Changes to Departments

Attorney General
On 14 June 2007, Paul Gallagher was appointed by the president as Attorney General on the nomination of the Taoiseach.

Ministers of State
On 14 June 2007, Ahern announced to the Dáil that the Government on his nomination would re-appoint Tom Kitt, TD to the post of Minister for State at the Department of the Taoiseach with special responsibility as Government Chief Whip and Minister of State at the Department of Defence, and would appoint Dick Roche, TD to the position of Minister of State at the Department of Foreign Affairs, with special responsibility for European Affairs. On 20 June 2007, the Taoiseach announced the government had appointed of a further 15 Ministers of State on his nomination, as well as the names of three Ministers of State the government would appoint on his nomination after the passage of the Ministers and Secretaries (Ministers of State) Act 2007. This legislation increased the number of Ministers of State from 17 to 20 and was enacted on 9 July 2007. Kitt and Brendan Smith attended meetings of the cabinet.

Confidence in the Government
On 26 September 2007, a motion of confidence in the Taoiseach and the government proposed by Taoiseach Bertie Ahern was approved with 81 votes in favour and 76 against.

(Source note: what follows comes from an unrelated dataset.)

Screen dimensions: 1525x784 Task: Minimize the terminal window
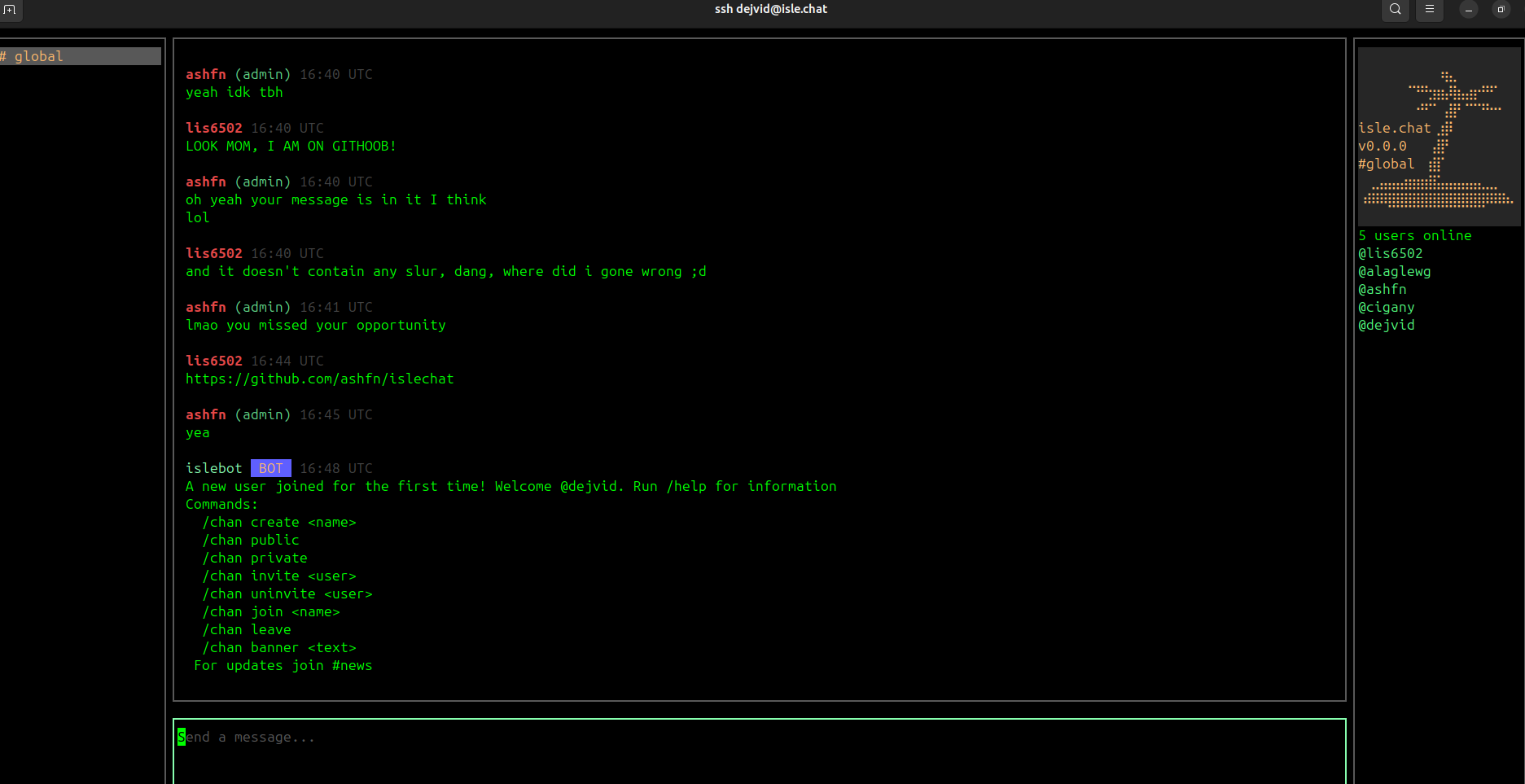coord(1469,10)
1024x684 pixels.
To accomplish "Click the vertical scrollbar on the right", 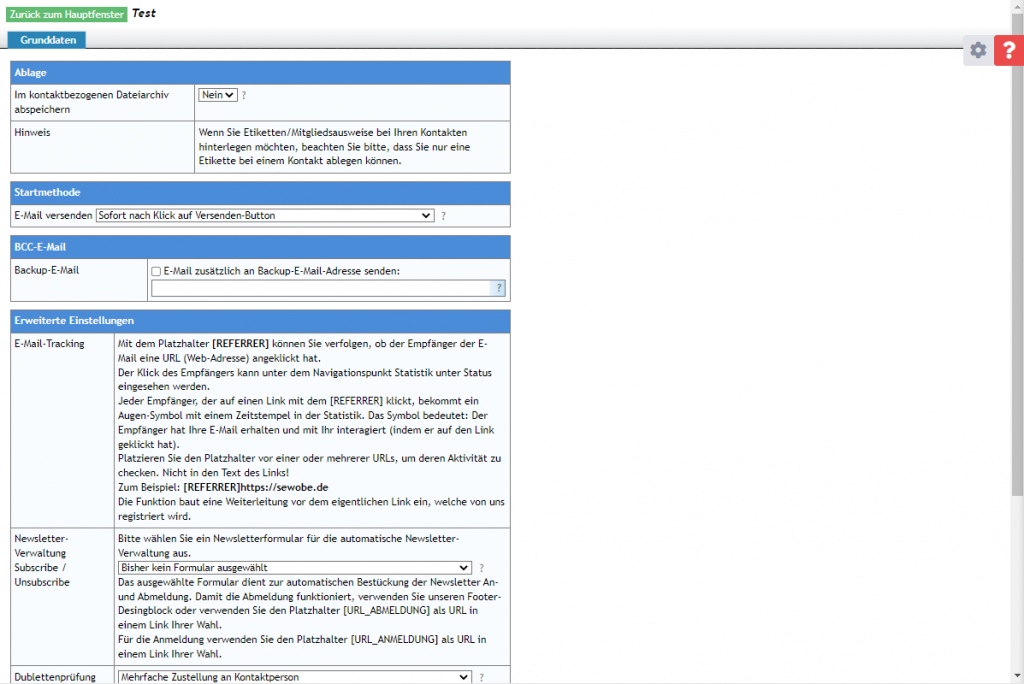I will (1017, 300).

On 28 November 2007, a motion of no confidence in the Minister for Health and Children Mary Harney was proposed by Jan O'Sullivan for the Labour Party. The motion was amended by the Minister, and the amended motion (now a vote of confidence) was carried, with 83 votes in favour to 73 votes against.

Resignation
On 2 April 2008, Bertie Ahern announced his intention to resign as leader of Fianna Fáil. On 9 April, Brian Cowen was elected unopposed to succeed him. On 6 May, Ahern resigned as Taoiseach.

28th Government of Ireland

The 28th Government of Ireland was formed on 7 May 2008 following the resignation the previous day of Bertie Ahern as Taoiseach. The new Fianna Fáil leader Brian Cowen was nominated by the Dáil as Ireland's 12th head of government. It was initially composed of Fianna Fáil, the Green Party, the Progressive Democrats and supported by independent TDs Jackie Healy-Rae, Michael Lowry and Finian McGrath. McGrath later withdrew his support in October 2008.

Following the disbandment of the Progressive Democrats in 2009, it became a coalition of Fianna Fáil, the Green Party and Mary Harney, continuing as an Independent minister.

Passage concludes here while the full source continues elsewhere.